BEGIN PASSAGE SHOWN

Authors: Vuong, Helen E.; Coley, Elena J. L.; Kazantsev, Maria; Cooke, Michaela E.; Rendon, Tomiko K.; Paramo, Jorge; Hsiao, Elaine Y.
Issue: Behav Brain Res. 2021 Jul 23;410:113353.
Selective serotonin reuptake inhibitors (SSRIs) are the most widely used treatment by women experiencing depression during pregnancy. However, the effects of maternal SSRI use on early offspring development remain poorly understood. Recent studies suggest that SSRIs can modify the gut microbiota and interact directly with particular gut bacteria, raising the question of whether the gut microbiome impacts host responses to SSRIs. In this study, we investigate effects of prenatal SSRI exposure on fetal neurodevelopment and further evaluate potential modulatory influences of the maternal gut microbiome. We demonstrate that maternal treatment with the SSRI fluoxetine induces widespread alterations in the fetal brain transcriptome during midgestation, including increases in the expression of genes relevant to synaptic organization and neuronal signaling and decreases in the expression of genes related to DNA replication and mitosis. Notably, maternal fluoxetine treatment from E7.5 to E14.5 has no overt effects on the composition of the maternal gut microbiota. However, maternal pretreatment with antibiotics to deplete the gut microbiome substantially modifies transcriptional responses of the fetal brain to maternal fluoxetine treatment. In particular, maternal fluoxetine treatment elevates localized expression of the opioid binding protein/cell adhesion molecule like gene Opcml in the fetal thalamus and lateral ganglionic eminence, which is prevented by maternal antibiotic treatment. Together, these findings reveal that maternal fluoxetine treatment alters gene expression in the fetal brain through pathways that are impacted, at least in part, by the presence of the maternal gut microbiota.

END PASSAGE SHOWN
BEGIN PROVIDED INFORMATION

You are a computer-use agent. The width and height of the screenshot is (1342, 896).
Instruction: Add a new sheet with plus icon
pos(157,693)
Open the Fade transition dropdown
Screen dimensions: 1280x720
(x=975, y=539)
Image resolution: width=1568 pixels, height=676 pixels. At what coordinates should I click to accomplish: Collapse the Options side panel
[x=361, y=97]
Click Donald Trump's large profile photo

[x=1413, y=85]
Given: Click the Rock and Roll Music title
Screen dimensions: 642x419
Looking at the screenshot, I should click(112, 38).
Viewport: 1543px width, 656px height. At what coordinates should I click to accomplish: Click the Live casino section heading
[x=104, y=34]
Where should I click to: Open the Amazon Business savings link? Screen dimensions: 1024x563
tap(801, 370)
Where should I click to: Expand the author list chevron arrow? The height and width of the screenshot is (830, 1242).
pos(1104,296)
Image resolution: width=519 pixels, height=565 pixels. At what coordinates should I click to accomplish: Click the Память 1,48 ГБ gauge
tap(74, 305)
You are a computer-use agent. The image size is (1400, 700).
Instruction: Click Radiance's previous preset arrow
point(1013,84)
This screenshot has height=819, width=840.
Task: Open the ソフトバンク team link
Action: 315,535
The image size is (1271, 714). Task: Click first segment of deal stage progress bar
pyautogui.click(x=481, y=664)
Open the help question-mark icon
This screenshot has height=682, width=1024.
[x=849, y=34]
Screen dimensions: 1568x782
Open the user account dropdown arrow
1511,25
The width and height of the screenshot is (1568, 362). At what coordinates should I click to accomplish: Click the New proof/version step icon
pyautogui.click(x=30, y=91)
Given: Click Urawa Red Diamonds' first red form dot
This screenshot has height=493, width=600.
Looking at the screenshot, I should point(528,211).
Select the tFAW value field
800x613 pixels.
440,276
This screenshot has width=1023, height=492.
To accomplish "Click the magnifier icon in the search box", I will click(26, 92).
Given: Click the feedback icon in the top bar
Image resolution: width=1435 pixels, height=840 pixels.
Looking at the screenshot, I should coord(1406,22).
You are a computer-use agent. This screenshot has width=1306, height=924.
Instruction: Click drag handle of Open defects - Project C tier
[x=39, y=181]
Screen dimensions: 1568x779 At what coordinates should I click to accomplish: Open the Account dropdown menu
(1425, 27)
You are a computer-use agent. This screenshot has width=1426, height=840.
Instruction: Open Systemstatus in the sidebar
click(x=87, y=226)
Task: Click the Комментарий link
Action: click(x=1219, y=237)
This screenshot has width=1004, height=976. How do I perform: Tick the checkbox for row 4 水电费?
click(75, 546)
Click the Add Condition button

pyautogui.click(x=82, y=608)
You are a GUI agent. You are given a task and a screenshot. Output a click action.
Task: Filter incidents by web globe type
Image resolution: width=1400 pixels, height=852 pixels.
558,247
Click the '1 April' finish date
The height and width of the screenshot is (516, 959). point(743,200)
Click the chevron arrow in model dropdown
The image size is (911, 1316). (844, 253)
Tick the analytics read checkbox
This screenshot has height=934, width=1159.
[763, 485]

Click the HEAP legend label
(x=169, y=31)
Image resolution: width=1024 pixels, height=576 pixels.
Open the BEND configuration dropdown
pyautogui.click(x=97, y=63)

END PROVIDED INFORMATION

# REQUIREMENT 1
Answer these questions from the abstract on prenatal SSRI exposure, one per line:
(a) In which journal was the study published?
(b) Over which embryonic days was maternal fluoxetine given with no overt effect on the maternal gut microbiota?
(c) In which two fetal brain regions does maternal fluoxetine raise Opcml expression?
# REQUIREMENT 2
Retype the stretch of the abstract on prenatal SSRI exposure from "Authors: Vuong, Helen" through "2021 Jul 23;410:113353.".

# EXERCISE RESULT 1
(a) Behav Brain Res
(b) E7.5 to E14.5
(c) The thalamus and the lateral ganglionic eminence

# EXERCISE RESULT 2
Authors: Vuong, Helen E.; Coley, Elena J. L.; Kazantsev, Maria; Cooke, Michaela E.; Rendon, Tomiko K.; Paramo, Jorge; Hsiao, Elaine Y.
Issue: Behav Brain Res. 2021 Jul 23;410:113353.